• [Explore o material]:
a: As afirmações abaixo concordam com o texto sobre O Acontecimento? Responda sim ou não a cada uma e cite literalmente as palavras do texto que decidem a resposta. (i) O filme ganhou o Leão de Ouro em 2021. (ii) O filme é baseado em um romance de Audrey Diwan. (iii) Na época em que se passa a história, o aborto já era legal na França.
b: Por que o texto sobre O Acontecimento diz que a diretora age de forma corajosa? Explique em uma a três frases.
c: Copie o trecho do texto sobre O Acontecimento entre "O Acontecimento, filme" e "séculos pelo patriarcado.", inclusive.

• [Texto da página]:
______________________________

O Acontecimento, filme que ganhou o Leão de Ouro em 2021, estreia hoje nos cinemas brasileiros. Baseado no romance biográfico de Annie Ernaux, o longa conta a história de Anne, uma jovem francesa que fica grávida e decide que não quer ter o bebê, em uma época que o aborto ainda era ilegal na França. Rompendo com o silêncio de um tema tabu, o filme possui a capacidade de expressar muito bem como a gravidez indesejada e o aborto são coisas dolorosas que muitas mulheres acabam passando em segredo. De forma corajosa, a diretora do filme, Audrey Diwan, expõe uma experiência que foi silenciada ao longo dos séculos pelo patriarcado.

______________________________

• [Dados exibidos]:
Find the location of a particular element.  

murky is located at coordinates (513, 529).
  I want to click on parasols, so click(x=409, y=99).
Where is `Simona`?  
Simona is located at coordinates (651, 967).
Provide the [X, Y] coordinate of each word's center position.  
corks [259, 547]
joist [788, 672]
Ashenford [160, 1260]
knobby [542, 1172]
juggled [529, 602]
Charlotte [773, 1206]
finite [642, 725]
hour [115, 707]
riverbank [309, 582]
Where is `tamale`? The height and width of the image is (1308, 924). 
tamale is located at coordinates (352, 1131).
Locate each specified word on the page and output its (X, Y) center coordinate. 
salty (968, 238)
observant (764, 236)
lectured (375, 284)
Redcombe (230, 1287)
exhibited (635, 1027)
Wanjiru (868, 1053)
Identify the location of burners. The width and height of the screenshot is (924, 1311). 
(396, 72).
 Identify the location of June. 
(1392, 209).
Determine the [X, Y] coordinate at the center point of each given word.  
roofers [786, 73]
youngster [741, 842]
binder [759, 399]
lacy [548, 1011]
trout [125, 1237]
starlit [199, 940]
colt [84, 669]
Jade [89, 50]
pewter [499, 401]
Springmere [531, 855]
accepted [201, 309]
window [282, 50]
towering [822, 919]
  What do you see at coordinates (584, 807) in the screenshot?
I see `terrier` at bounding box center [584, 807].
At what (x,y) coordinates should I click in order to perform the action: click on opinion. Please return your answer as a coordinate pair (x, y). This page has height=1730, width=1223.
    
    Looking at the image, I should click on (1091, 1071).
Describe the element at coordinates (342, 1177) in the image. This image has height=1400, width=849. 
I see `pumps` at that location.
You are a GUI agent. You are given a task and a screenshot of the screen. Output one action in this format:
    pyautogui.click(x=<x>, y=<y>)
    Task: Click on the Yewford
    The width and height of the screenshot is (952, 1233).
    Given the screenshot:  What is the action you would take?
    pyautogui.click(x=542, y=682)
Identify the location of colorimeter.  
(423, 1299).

______________________________

• [Respostas das atividades]:
a:
(i) Sim: "filme que ganhou o Leão de Ouro em 2021".
(ii) Não: "Baseado no romance biográfico de Annie Ernaux" e "a diretora do filme, Audrey Diwan".
(iii) Não: "em uma época que o aborto ainda era ilegal na França".

b: A diretora Audrey Diwan expõe uma experiência que foi silenciada ao longo dos séculos pelo patriarcado. Com isso, o filme rompe o silêncio de um tema tabu e mostra que a gravidez indesejada e o aborto são coisas dolorosas que muitas mulheres acabam passando em segredo.

c:
O Acontecimento, filme que ganhou o Leão de Ouro em 2021, estreia hoje nos cinemas brasileiros. Baseado no romance biográfico de Annie Ernaux, o longa conta a história de Anne, uma jovem francesa que fica grávida e decide que não quer ter o bebê, em uma época que o aborto ainda era ilegal na França. Rompendo com o silêncio de um tema tabu, o filme possui a capacidade de expressar muito bem como a gravidez indesejada e o aborto são coisas dolorosas que muitas mulheres acabam passando em segredo. De forma corajosa, a diretora do filme, Audrey Diwan, expõe uma experiência que foi silenciada ao longo dos séculos pelo patriarcado.